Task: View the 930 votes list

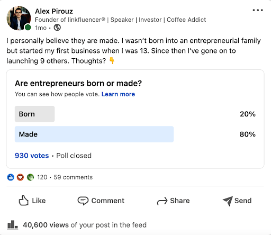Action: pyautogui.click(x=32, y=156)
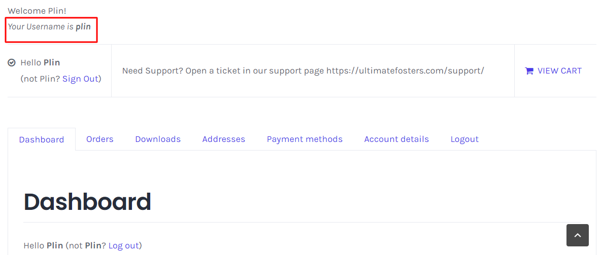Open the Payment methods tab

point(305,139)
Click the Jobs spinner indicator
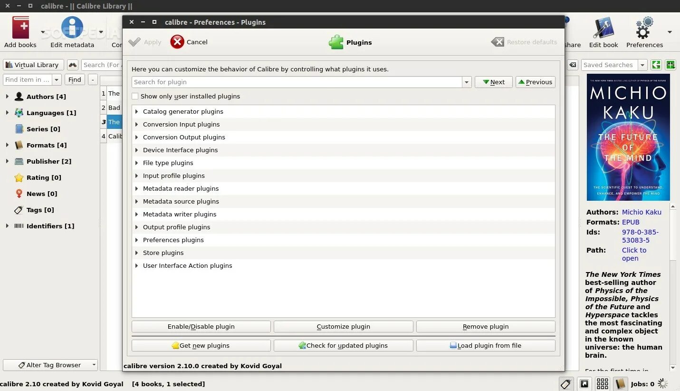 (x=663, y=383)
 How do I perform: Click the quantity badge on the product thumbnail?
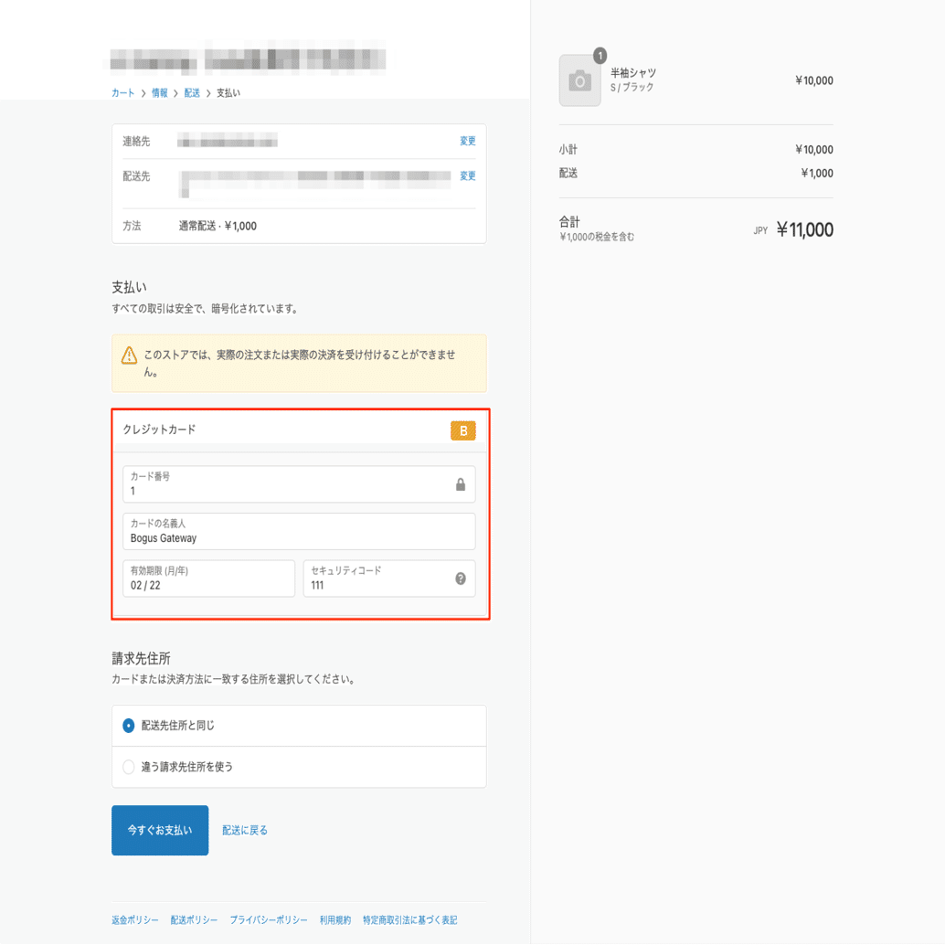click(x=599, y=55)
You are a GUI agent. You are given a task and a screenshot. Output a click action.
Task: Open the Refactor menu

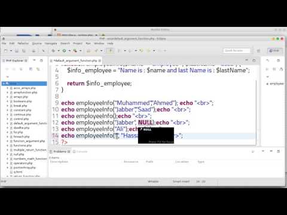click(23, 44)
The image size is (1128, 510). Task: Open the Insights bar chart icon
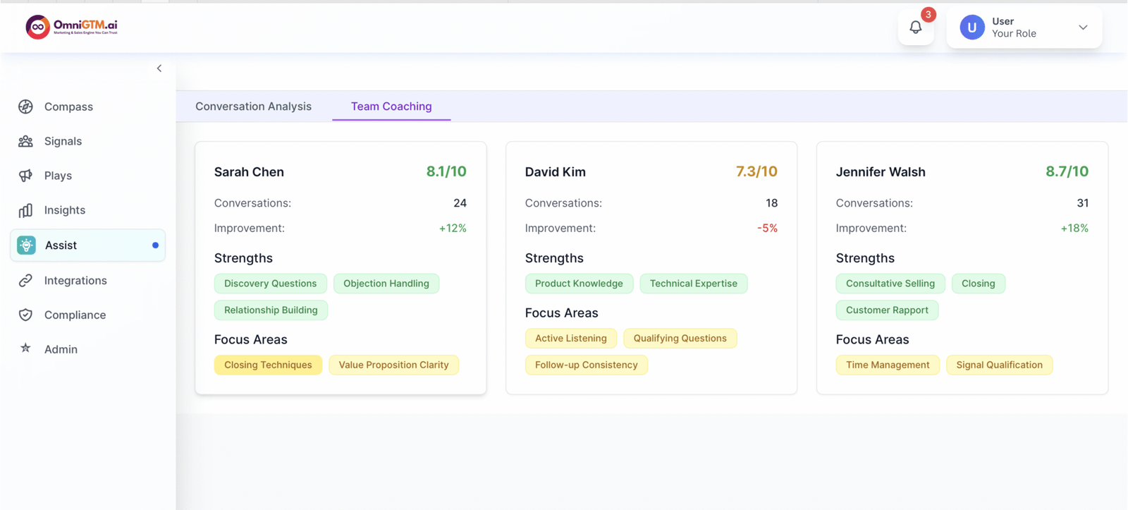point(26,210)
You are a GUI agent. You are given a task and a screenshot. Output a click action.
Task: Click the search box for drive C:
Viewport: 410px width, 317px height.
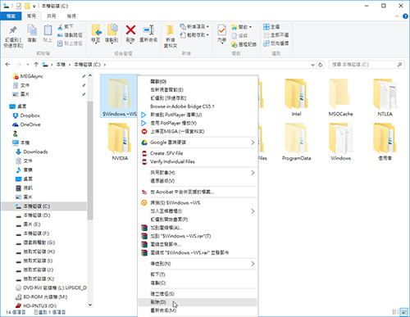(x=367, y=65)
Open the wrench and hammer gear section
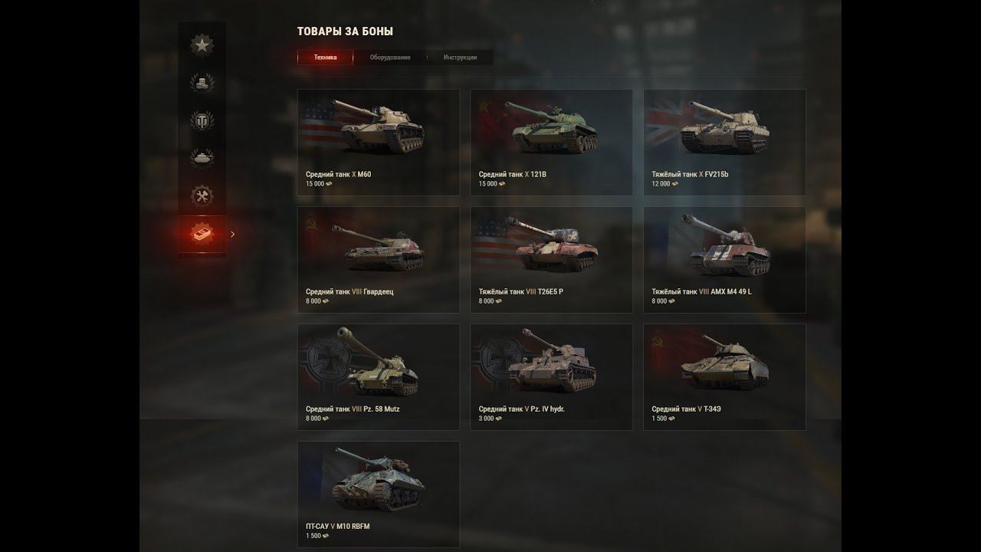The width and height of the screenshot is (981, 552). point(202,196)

--

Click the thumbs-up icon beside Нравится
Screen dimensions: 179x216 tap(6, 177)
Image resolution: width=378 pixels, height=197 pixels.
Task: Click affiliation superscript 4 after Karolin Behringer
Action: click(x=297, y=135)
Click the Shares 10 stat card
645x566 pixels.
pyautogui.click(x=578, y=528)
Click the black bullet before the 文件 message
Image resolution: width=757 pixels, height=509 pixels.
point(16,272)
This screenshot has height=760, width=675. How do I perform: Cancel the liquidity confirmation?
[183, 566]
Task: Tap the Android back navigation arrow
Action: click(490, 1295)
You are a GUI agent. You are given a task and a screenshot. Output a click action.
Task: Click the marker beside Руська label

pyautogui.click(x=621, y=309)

◆ SET PROBLEM
Copy the lines word for word, from the line containing "Task: View the 930 votes list" through the line containing "point(26,210)". Leave out the pictures.

◆ TASK RESULT
Task: View the 930 votes list

Action: pyautogui.click(x=32, y=156)
Open the Payment methods tab

point(305,139)
Click the Jobs spinner indicator
 (x=663, y=383)
 How do I perform: Click the quantity badge on the product thumbnail?
click(x=599, y=55)
You are a GUI agent. You are given a task and a screenshot. Output a click action.
Task: Open the Refactor menu

click(23, 44)
The image size is (1128, 510). Task: Open the Insights bar chart icon
point(26,210)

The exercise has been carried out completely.